Relative Roles and Functions of Rpt Subunits of PS-1, PS-2, and PS-3

The results presented here reveal new insights about the structural and functional relationships among subunits of PA700, the 19 S ATPase regulatory complex of the 26 S proteasome. We have identified, purified, and characterized three subcomplexes of PA700 that individually lack critical functions of the intact complex but can be reconstituted in an ATP-dependent fashion to manifest these functions. Notably, each subcomplex contains two of the six different Rpt subunits that form the binding surface of PA700 to the 20 S proteasome. Two of these subunits, Rpt2 and Rpt5 of the PS-2 and PS-3 subcomplexes, respectively, were shown previously to be the only Rpt subunits capable of proteasome activation via binding of their C termini to cognate binding sites on the 20 S proteasome (12, 19). Unlike intact PA700, which binds to the 20 S proteasome in an ATP-dependent fashion, neither PS-2 nor PS-3 bound to the proteasome in the presence or absence of ATP. These results suggest that the ATP binding-induced conformation of PA700 that promotes binding of the C termini of Rpt2 and Rpt5 to the proteasome is not mimicked in these subcomplexes. Nevertheless, the ATP dependence of PA700 reconstitution from the subcomplexes indicates that one or more of them is conformationally sensitive to ATP binding. Despite the ATP dependence of reconstitution, intact PA700 is relatively stable in the absence of ATP; our PA700 purification, which normally is conducted with ATP-free buffers, is not improved when ATP is present.

• [TASK 1]:
From the passage on PA700 subunits, list every subcomplex of PA700 that it names.
• [TASK 2]:
Continue the passage on the PA700 subcomplexes, starting after its last sentence.

• [RECORD EXCERPTS]:
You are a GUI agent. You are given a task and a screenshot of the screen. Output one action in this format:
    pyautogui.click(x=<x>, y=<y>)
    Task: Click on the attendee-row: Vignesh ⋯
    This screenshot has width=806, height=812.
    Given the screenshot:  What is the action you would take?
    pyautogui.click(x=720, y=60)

• [WRITTEN ANSWER 1]:
PS-1, PS-2, PS-3

• [WRITTEN ANSWER 2]:
In contrast to PS-2 and PS-3, PS-1 contains no Rpt subunits with C termini that can independently activate the proteasome (12, 19). Therefore, several results regarding functional features of isolated PS-1 and its contribution to functions of reconstituted subcomplexes were surprising, contradictory, and remain unexplained. Assuming that the observed binding of PS-1 to the proteasome resulted from a specific interaction, contradictory results were obtained for the basis and functional significance of this effect. For example, CbpA-treated PS-1 failed to support proteasome activation after it was reconstituted with untreated PS-2 and PS-3 but retained its proteasome binding capacity. Thus, PS-1 may contain CbpA-sensitive sites that affect proteasome activation by mechanisms independent of a contribution to binding. Our previous work showed that neither Rpt3 nor Rpt6, whose C termini represent likely proteasome binding elements of this subcomplex, were not modified by CbpA treatment of intact PA700. Unfortunately, we were unable to determine unambiguous masses of CbpA-treated Rpt3 and Rpt6, although our data suggest that these subunits were processed to multiple forms. If the latter speculation is confirmed, these results indicate the presence of one or more cryptic CbpA-sensitive subunits in intact PA700 that become exposed in isolated PS-1. PS-1 also contains Rpn2, a non-ATPase component of PA700, which a recent report implicated in proteasome binding and activation (51). The large mass of Rpn2 (112,000 Da) also prevented an unambiguous determination of whether this subunit was modified by CbpA, and additional work will be required to determine its possible role in both PS-1 and PA700 binding to the proteasome. In sum, our results indicate that subunits in each of the three subcomplexes contribute to 26 S proteasome assembly and activation and that interference with the contribution of any one of these is sufficient to inhibit these processes. The roles of Rpt2 of PS-2 and Rpt5 of PS-3 are consistent with previous results, but additional work will be required to define the role of PS-1 subunits in proteasome binding and activation.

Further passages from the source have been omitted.